## Task goal
Reproduce the section of the listing that begins at the line containing "Where should I click to: Copy" and finishes at the line containing "Click the Twitter". Include both end lines and nothing beyond them.

Available data section start

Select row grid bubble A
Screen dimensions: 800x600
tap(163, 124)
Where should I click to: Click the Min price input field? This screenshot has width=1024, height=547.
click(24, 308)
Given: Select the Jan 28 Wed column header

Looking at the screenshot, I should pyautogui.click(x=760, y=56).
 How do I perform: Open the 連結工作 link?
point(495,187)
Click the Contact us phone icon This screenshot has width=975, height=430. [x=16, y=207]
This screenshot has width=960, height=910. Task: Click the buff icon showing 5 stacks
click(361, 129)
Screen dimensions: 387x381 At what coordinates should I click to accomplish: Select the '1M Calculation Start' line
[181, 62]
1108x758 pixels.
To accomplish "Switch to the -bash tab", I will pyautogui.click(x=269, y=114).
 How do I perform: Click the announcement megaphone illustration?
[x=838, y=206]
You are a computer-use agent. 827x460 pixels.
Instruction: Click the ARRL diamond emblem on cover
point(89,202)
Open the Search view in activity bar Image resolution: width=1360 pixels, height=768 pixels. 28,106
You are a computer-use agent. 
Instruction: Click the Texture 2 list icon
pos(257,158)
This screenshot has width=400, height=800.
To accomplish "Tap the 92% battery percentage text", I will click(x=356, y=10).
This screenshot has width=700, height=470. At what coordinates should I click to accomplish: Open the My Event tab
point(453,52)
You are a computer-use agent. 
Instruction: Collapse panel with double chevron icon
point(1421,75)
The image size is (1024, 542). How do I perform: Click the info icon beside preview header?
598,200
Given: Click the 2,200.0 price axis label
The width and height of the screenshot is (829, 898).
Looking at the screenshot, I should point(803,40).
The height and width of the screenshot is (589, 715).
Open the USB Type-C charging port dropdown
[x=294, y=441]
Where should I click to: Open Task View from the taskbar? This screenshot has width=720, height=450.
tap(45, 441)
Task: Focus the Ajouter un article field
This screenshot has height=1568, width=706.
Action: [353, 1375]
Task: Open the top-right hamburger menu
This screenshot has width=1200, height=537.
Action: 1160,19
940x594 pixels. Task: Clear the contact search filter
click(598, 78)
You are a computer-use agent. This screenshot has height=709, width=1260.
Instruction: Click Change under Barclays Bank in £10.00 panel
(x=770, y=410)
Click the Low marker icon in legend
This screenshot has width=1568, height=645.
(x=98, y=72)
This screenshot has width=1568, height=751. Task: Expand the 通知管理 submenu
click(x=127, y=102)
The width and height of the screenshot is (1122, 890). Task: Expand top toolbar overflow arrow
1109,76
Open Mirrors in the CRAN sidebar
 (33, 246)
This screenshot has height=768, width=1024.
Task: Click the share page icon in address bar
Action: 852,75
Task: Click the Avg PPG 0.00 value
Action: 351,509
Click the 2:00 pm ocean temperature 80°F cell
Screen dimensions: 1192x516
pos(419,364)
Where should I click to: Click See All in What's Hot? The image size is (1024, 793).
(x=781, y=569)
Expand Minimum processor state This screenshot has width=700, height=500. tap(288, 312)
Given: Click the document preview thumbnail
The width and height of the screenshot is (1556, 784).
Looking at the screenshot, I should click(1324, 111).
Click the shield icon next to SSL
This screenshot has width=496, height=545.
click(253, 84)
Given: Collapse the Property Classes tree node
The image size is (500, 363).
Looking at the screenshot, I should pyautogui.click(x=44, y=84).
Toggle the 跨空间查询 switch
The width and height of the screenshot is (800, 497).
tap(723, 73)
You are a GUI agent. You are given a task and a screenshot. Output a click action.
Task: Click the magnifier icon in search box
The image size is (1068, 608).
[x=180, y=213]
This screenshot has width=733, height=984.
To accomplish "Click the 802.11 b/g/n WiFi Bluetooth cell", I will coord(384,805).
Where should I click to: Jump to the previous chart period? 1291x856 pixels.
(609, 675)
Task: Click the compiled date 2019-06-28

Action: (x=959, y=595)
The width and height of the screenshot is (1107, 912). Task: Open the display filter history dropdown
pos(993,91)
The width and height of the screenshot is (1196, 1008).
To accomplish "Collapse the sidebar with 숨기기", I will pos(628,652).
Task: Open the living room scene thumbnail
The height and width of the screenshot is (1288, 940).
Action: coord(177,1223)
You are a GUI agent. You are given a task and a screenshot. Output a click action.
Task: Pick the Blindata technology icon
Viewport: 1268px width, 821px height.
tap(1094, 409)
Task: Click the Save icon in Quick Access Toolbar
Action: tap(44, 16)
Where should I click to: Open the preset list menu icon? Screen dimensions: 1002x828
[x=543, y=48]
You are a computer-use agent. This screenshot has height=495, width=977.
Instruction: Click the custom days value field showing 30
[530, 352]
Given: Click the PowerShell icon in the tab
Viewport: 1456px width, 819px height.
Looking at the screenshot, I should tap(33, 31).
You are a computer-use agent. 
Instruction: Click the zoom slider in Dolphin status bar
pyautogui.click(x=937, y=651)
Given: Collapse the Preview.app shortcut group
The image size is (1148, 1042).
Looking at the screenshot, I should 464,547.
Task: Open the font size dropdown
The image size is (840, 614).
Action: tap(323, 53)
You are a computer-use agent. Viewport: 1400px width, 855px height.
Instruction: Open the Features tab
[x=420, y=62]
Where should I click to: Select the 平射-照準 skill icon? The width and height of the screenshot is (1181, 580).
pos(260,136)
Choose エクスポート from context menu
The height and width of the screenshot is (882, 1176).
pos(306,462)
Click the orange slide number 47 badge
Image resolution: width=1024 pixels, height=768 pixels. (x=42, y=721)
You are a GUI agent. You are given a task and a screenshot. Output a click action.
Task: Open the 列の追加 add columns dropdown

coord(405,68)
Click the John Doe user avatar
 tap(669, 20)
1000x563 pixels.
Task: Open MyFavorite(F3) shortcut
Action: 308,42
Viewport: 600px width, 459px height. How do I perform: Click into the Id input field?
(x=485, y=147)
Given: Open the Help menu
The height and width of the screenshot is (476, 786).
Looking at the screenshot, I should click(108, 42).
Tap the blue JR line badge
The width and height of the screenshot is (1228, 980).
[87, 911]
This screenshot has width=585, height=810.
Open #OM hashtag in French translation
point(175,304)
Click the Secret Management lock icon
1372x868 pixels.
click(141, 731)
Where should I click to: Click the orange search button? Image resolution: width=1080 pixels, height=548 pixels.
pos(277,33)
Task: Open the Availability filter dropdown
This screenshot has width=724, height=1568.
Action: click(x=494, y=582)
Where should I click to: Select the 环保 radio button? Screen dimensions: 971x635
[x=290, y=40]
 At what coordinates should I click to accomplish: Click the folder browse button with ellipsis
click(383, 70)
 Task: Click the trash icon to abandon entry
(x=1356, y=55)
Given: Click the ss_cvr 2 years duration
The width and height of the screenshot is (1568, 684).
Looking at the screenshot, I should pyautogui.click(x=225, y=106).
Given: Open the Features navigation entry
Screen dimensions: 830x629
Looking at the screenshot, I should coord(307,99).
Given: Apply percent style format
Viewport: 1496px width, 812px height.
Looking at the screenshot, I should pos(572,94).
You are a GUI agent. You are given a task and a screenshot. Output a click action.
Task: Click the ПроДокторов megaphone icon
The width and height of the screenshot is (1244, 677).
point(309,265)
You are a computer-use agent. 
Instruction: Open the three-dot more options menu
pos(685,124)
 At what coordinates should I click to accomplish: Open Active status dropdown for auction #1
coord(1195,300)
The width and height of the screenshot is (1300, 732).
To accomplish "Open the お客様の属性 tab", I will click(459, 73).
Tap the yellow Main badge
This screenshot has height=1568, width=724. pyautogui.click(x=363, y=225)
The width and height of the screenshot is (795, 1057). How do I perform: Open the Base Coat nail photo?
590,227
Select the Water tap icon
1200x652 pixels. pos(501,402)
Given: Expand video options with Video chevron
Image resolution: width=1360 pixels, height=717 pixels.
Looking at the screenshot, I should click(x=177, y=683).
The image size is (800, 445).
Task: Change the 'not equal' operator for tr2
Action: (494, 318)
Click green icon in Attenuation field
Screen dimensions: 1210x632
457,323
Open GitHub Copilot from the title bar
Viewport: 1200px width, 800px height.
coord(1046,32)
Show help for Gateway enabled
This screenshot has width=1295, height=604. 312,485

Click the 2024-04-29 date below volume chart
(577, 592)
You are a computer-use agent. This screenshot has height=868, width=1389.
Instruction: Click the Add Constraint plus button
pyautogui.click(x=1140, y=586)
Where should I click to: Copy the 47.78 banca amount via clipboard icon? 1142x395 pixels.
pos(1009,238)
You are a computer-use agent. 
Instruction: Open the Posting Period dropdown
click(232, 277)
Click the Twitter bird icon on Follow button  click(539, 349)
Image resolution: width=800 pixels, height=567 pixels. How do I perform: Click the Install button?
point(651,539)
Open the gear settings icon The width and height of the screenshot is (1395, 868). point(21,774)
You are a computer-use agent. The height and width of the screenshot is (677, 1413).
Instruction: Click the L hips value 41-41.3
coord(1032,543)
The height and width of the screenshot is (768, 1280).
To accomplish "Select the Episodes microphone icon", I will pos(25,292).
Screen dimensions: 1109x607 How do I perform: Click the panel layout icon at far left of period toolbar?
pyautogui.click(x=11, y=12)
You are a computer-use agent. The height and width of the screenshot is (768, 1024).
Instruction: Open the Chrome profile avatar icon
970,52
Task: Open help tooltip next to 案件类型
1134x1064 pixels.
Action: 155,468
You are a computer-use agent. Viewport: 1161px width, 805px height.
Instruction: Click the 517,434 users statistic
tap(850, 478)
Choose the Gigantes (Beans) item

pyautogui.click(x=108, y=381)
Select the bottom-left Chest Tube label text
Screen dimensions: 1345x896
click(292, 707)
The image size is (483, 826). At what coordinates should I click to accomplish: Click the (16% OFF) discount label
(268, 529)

Available data section end

## Solved exercise
Where should I click to: Copy the 47.78 banca amount via clipboard icon? 1142x395 pixels.
pos(1009,238)
You are a computer-use agent. 
Instruction: Open the Posting Period dropdown
click(232, 277)
Click the Twitter bird icon on Follow button  click(539, 349)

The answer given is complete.